Over 1.21 million Americans will file for bankruptcy this year, and more than half of that number will include personal income taxes into their bankruptcy petition. Many individuals and bankruptcy attorneys believe taxes will automatically discharge in a bankruptcy upon the final discharge date. This is not immediately the case, there are parameters to determine the discharge status of your personal income taxes. This is especially true in a Chapter 7 case, where, depending on when you filed your bankruptcy can determine the outcome of debt due.
Notifying your attorney of all tax debts is necessary, as your attorney will enter the information to appear on the docket. Without this proper notification, the taxing authority may not be aware you are filing bankruptcy, assessing liens and executions against you, which may include garnishment. While, a bankruptcy places these items at a halt, an unaware creditor will still process the information for collections.
THREE YEAR RULE
With proper knowledge of taxes, the taxing authority has the exception of the Three-Year Look Back Rule, which determines if your tax period is discharged. For example, if you filed bankruptcy in 2013, and have an old tax period from 2004, that filing was due April 16, 2005. Count three years, and that equals 2008. This means as long as you have filed the tax return timely and happened not to pay it, the 2004 tax period will be discharged.
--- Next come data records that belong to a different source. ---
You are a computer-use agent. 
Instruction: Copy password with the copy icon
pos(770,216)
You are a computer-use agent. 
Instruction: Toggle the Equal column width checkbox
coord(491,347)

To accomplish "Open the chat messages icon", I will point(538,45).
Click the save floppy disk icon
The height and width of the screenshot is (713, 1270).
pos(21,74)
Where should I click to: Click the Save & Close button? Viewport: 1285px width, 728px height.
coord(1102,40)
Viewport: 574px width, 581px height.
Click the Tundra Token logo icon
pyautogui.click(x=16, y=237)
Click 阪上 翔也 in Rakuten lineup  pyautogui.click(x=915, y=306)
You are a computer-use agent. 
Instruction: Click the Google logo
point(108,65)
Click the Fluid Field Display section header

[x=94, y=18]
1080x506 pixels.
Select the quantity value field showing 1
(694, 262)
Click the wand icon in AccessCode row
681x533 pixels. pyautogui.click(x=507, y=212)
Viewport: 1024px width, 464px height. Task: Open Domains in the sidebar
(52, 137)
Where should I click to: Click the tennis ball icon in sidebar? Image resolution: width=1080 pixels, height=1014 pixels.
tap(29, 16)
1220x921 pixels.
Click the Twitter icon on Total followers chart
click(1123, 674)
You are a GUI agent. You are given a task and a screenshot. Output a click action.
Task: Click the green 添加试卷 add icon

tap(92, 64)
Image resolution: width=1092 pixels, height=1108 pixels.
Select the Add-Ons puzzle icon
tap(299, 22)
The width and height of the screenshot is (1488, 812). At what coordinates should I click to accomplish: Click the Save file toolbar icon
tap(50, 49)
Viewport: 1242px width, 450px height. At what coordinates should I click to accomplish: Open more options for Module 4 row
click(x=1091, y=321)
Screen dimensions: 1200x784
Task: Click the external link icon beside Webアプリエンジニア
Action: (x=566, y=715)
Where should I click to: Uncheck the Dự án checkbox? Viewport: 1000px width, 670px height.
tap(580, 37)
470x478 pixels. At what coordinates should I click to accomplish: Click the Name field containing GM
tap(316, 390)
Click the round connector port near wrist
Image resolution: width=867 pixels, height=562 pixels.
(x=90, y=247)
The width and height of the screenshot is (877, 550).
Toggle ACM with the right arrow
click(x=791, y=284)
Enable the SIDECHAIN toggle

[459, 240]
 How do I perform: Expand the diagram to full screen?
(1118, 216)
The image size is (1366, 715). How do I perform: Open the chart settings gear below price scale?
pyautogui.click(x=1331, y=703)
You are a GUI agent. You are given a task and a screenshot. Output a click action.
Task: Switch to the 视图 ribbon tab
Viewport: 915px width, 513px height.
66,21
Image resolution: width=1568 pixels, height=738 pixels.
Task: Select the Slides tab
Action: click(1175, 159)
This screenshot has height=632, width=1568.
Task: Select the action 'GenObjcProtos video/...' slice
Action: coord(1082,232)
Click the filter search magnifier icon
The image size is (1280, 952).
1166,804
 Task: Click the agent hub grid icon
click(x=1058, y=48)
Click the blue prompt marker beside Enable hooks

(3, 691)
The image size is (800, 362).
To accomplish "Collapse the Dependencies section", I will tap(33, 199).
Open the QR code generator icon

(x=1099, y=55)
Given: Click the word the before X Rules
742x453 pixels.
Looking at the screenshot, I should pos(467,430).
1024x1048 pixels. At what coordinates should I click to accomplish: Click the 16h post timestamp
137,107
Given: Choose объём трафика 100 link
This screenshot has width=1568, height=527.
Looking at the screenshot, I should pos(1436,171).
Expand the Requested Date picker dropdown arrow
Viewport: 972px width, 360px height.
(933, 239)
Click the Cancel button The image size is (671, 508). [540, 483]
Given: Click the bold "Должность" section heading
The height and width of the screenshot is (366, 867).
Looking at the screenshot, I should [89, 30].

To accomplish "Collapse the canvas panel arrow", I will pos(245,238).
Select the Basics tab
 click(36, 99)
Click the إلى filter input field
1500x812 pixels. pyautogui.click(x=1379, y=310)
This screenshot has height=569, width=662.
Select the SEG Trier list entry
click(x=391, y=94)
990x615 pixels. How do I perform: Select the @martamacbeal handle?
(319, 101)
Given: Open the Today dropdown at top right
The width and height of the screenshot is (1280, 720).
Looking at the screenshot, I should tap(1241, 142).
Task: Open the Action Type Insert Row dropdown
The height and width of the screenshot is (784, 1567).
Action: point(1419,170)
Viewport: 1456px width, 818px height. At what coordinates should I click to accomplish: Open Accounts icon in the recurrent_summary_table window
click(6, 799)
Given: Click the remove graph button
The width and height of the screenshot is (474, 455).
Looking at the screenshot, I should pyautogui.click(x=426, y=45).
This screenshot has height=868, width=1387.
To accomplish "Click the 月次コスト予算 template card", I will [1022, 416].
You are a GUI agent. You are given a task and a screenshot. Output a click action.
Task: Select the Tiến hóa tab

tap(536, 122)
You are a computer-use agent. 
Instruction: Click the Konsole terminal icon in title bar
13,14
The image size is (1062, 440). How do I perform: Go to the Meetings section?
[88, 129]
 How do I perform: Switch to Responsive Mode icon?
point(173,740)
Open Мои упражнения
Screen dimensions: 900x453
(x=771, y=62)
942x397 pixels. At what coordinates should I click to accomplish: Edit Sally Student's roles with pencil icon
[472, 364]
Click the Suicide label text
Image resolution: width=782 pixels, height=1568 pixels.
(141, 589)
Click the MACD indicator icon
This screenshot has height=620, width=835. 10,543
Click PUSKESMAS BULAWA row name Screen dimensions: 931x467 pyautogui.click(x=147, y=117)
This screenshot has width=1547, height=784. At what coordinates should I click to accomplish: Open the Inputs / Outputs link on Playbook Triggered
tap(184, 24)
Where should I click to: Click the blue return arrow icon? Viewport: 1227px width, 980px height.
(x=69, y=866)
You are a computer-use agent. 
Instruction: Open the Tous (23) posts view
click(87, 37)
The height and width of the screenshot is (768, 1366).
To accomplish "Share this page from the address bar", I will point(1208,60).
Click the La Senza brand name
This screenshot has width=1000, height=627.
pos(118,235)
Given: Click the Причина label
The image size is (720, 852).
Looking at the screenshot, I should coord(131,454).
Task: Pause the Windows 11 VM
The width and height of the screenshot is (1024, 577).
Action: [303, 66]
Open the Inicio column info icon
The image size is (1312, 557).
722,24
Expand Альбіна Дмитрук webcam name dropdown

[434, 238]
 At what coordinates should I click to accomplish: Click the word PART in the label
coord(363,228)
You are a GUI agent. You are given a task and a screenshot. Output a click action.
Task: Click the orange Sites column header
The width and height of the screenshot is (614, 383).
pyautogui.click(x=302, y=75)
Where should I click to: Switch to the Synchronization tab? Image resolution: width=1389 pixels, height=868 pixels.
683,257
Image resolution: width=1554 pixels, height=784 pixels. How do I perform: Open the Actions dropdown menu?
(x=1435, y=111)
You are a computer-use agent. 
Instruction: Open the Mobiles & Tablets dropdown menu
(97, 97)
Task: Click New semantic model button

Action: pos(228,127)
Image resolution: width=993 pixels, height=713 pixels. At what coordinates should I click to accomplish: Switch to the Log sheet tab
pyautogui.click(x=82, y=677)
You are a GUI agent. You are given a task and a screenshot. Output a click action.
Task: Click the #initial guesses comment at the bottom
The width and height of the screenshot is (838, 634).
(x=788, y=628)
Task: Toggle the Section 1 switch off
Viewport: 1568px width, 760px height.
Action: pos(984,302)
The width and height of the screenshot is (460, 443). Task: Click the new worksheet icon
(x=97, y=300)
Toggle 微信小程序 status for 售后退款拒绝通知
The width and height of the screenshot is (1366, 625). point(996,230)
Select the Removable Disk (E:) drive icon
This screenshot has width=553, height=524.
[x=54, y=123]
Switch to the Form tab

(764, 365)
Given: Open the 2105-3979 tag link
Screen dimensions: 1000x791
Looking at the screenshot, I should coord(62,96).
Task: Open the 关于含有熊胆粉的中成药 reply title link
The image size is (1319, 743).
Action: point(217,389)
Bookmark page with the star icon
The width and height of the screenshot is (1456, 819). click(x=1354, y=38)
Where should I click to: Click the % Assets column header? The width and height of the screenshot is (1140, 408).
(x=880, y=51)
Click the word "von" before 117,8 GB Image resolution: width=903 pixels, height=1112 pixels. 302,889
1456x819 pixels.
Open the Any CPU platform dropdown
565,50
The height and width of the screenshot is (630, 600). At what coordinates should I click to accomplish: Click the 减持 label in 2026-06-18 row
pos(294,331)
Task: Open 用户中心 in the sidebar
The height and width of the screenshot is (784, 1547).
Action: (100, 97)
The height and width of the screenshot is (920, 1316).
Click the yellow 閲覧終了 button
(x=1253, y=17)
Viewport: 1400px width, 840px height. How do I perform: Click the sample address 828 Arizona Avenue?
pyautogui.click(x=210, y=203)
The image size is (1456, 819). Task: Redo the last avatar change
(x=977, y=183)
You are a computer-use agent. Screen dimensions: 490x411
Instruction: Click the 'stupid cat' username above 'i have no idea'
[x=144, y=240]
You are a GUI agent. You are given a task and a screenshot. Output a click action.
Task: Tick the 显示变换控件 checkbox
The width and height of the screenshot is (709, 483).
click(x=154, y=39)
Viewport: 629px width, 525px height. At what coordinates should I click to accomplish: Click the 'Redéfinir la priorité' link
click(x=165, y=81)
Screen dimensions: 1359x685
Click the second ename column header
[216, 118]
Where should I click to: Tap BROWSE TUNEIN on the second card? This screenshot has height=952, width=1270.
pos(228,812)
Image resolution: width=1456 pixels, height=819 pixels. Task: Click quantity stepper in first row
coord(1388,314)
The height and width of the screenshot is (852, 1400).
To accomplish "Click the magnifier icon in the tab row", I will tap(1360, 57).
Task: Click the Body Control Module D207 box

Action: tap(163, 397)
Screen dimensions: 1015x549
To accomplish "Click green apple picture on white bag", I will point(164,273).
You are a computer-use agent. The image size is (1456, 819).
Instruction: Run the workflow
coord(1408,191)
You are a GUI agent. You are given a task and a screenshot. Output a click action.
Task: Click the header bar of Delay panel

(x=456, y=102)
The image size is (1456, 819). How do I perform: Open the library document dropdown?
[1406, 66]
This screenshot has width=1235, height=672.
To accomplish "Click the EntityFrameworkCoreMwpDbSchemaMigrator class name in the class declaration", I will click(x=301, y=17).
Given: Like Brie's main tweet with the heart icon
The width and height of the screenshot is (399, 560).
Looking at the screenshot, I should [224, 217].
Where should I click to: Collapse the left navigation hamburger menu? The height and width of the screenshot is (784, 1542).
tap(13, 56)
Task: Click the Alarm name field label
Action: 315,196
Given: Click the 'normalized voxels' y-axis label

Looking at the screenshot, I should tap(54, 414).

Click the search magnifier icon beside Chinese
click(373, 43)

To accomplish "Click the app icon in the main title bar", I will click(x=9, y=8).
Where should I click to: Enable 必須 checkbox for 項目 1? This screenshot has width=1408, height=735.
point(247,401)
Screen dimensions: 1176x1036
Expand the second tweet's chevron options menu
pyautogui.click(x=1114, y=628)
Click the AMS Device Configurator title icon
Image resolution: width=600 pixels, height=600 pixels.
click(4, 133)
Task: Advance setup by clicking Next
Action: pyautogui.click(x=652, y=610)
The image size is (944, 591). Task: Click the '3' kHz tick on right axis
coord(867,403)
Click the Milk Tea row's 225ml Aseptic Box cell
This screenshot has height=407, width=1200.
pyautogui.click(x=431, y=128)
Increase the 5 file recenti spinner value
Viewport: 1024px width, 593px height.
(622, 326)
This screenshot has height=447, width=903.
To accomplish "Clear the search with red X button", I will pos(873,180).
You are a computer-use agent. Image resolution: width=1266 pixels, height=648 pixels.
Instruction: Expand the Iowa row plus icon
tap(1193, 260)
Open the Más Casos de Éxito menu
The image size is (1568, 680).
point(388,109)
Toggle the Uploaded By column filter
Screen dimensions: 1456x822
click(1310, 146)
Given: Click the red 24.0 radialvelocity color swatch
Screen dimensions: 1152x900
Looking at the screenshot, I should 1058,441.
This can be confusing, and it is urged you discuss the Three-Year Look Back Rule with your attorney.
Filing your tax returns is essential, regardless you have the resources to pay them or not, filing them timely can mean the difference between a discharged tax liability or a reactivated debt. Under bankruptcy tax law, not filing your taxes creates an estimated assessment and estimated assessments are not discharged in a Chapter 7. If you have not filed a taxing period, you can review holding off filing bankruptcy until your taxes have been filed and work with the Three-Year Look Back Rule as stated above.